Closed Baylus closed 1 month ago
Alright, so we are on episode 90, and here is what our stats look like: It's seriously disappointing. I really cannot figure out why this is not working. I may have to choose a different solution altogether.
Just for reference, at this point our epsilon training should be at 0.57. Meaning we are making a random move 57% of the time.
I have seen some instances where there are claims that when we see a state that we have not been at before, the model should take a random action to try and learn from it, but our state size is so massive I seriously doubt there would be many instances where this will actually happen. And even if it does, our replay buffer is essentially the size of 3 games, meaning that if we continue to place each turn in, regardless of value of the replay, then we will likely not have a ton of benefit from prioritizing random actions in this way, and would rather continue to utilize RNG to determine exploration.

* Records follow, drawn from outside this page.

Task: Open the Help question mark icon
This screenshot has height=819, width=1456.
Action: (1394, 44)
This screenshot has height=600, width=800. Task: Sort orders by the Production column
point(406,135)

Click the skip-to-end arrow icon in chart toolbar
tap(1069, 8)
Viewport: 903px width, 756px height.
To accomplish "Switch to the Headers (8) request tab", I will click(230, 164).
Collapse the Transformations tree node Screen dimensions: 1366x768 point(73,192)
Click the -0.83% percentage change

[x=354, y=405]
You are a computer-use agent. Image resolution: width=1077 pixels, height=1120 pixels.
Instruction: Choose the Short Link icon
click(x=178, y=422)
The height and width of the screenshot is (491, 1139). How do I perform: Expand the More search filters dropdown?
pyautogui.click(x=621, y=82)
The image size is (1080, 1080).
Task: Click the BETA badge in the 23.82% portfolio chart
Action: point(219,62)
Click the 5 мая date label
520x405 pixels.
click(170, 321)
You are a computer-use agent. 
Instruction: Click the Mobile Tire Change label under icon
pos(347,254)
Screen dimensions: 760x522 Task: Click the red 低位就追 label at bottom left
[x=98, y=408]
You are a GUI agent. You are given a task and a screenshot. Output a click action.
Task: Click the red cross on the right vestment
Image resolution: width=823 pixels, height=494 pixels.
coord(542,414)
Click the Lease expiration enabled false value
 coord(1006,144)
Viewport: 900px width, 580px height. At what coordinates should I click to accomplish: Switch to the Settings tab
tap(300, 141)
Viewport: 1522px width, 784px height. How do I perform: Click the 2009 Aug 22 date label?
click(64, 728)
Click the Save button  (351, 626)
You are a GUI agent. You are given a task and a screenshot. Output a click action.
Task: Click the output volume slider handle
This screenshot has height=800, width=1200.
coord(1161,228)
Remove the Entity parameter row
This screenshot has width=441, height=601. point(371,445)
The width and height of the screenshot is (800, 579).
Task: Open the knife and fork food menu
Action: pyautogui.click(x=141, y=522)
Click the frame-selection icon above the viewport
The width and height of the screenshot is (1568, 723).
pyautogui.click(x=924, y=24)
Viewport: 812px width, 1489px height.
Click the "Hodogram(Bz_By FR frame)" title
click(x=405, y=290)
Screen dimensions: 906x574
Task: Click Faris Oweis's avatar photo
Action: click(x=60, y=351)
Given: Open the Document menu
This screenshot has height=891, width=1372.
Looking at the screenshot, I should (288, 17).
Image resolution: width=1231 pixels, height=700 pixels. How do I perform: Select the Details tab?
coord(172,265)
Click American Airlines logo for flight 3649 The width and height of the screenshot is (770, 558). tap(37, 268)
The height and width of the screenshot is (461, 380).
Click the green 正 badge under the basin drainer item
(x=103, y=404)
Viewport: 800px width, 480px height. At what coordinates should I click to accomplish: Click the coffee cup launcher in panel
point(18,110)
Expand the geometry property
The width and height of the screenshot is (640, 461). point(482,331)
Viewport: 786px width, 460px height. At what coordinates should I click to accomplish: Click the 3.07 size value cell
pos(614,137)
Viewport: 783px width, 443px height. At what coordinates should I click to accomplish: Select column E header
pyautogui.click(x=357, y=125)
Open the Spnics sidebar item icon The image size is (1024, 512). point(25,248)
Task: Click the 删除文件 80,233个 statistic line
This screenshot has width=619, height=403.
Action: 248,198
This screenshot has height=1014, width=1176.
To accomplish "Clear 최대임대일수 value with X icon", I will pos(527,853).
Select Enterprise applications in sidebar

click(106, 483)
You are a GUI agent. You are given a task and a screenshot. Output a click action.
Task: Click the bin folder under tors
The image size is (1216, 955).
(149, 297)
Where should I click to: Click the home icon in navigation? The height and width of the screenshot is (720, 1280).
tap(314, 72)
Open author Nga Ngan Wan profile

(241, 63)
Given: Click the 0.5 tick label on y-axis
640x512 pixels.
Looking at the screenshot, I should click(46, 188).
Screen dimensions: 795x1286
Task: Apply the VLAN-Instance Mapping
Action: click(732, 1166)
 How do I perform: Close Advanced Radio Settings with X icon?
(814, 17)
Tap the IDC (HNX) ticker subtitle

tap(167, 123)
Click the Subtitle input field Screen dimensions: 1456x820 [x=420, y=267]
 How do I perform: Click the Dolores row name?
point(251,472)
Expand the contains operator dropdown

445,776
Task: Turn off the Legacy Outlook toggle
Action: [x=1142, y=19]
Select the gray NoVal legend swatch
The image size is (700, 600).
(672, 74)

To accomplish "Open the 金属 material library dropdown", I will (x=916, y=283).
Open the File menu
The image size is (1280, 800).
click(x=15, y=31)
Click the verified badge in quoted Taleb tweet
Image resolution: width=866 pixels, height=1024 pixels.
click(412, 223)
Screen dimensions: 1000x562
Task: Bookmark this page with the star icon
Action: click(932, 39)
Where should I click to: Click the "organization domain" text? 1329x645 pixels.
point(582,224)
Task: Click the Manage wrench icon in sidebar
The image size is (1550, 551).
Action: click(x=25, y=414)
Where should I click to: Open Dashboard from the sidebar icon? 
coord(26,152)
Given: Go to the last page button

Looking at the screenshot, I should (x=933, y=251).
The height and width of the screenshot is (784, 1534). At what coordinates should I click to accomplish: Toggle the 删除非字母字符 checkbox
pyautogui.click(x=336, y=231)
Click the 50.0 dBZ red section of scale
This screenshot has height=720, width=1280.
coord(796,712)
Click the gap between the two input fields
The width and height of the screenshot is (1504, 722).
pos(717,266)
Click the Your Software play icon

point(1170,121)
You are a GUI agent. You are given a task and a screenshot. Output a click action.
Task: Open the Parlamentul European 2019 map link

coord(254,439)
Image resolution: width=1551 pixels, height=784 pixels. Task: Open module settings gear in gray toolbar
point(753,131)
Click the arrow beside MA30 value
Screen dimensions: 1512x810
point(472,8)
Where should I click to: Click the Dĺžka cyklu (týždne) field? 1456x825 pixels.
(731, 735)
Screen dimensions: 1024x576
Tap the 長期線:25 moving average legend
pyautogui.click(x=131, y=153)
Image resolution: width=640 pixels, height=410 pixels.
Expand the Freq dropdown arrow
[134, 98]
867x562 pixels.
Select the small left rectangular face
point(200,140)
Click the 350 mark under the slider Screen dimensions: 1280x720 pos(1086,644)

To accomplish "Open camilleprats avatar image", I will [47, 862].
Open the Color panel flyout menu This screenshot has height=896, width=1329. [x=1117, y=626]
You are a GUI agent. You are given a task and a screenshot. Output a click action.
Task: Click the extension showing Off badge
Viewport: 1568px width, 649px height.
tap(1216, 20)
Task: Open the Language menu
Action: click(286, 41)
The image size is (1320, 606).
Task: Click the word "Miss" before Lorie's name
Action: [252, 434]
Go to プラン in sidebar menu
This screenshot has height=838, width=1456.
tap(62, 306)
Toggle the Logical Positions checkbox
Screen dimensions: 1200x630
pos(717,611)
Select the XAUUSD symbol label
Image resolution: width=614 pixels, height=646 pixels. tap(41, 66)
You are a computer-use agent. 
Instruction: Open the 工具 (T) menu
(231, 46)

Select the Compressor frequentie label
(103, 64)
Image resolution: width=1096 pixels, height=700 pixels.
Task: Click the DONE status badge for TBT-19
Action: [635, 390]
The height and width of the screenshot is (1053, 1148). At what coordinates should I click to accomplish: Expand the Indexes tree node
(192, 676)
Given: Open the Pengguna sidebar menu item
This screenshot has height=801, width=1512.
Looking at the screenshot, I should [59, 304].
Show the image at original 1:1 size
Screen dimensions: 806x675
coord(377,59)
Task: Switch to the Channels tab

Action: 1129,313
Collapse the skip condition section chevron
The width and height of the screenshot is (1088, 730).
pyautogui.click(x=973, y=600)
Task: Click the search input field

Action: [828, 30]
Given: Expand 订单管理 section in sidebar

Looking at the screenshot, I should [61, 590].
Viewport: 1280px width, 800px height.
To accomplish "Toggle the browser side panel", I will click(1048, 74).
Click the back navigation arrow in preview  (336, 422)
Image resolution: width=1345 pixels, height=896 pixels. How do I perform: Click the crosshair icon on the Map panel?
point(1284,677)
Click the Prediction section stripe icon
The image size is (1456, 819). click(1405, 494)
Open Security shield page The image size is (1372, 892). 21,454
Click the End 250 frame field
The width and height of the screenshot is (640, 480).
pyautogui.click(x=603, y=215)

So, longer turn limits did not assist in our training at all. Looks about the same performance, accounted for the fact that this is one of our longer test runs.
I am looking at how to fix this. Currently suspecting that improving which DQN replays to select via a prioritized experience buffer.
In accordance with this issue: https://github.com/Baylus/2048I/issues/17 I am suspecting that there might be a negative relationship between the imposed turn limit and the model's learning rate, or general capability. Because of this, I am going to attempt to train without any turn limit and see if that has any positive relationship with learning/performance.
I will be adjusting the interval that we automatically save our checkpoints because the episodes will likely be much longer than before. I also have to double check that the automatic game state culling is functional for the DQN training, to ensure that I don't fill my entire D drive.